**Description of the task**
Only the lines from the one containing "At what coordinates should I click to accomplish: Click" through the end of the data below should be copied, each exactly as written and with both ends kept.
++++ Extracted data ++++
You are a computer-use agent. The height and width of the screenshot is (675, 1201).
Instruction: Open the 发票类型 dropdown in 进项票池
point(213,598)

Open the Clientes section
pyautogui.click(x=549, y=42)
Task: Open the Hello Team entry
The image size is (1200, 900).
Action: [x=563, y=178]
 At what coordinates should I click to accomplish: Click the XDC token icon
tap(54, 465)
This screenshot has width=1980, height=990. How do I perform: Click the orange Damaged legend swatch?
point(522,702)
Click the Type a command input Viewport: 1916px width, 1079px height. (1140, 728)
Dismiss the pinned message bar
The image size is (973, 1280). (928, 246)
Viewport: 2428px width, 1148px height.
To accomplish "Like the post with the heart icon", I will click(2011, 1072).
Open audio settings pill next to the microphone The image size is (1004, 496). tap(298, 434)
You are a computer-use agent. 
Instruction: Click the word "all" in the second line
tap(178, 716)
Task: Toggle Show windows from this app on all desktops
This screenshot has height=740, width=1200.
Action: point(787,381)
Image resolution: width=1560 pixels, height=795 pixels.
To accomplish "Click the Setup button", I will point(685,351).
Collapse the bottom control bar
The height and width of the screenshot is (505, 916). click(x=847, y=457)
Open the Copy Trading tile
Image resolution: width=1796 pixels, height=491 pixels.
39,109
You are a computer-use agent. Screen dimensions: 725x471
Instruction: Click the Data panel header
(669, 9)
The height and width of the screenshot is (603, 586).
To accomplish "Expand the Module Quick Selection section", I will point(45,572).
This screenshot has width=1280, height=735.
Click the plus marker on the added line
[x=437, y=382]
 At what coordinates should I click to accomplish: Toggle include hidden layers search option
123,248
++++
**Answer area**
 At what coordinates should I click to accomplish: Click the XDC token icon
tap(54, 465)
This screenshot has width=1980, height=990. How do I perform: Click the orange Damaged legend swatch?
point(522,702)
Click the Type a command input Viewport: 1916px width, 1079px height. (1140, 728)
Dismiss the pinned message bar
The image size is (973, 1280). (928, 246)
Viewport: 2428px width, 1148px height.
To accomplish "Like the post with the heart icon", I will click(2011, 1072).
Open audio settings pill next to the microphone The image size is (1004, 496). tap(298, 434)
You are a computer-use agent. 
Instruction: Click the word "all" in the second line
tap(178, 716)
Task: Toggle Show windows from this app on all desktops
This screenshot has height=740, width=1200.
Action: point(787,381)
Image resolution: width=1560 pixels, height=795 pixels.
To accomplish "Click the Setup button", I will point(685,351).
Collapse the bottom control bar
The height and width of the screenshot is (505, 916). click(x=847, y=457)
Open the Copy Trading tile
Image resolution: width=1796 pixels, height=491 pixels.
39,109
You are a computer-use agent. Screen dimensions: 725x471
Instruction: Click the Data panel header
(669, 9)
The height and width of the screenshot is (603, 586).
To accomplish "Expand the Module Quick Selection section", I will point(45,572).
This screenshot has width=1280, height=735.
Click the plus marker on the added line
[x=437, y=382]
 At what coordinates should I click to accomplish: Toggle include hidden layers search option
123,248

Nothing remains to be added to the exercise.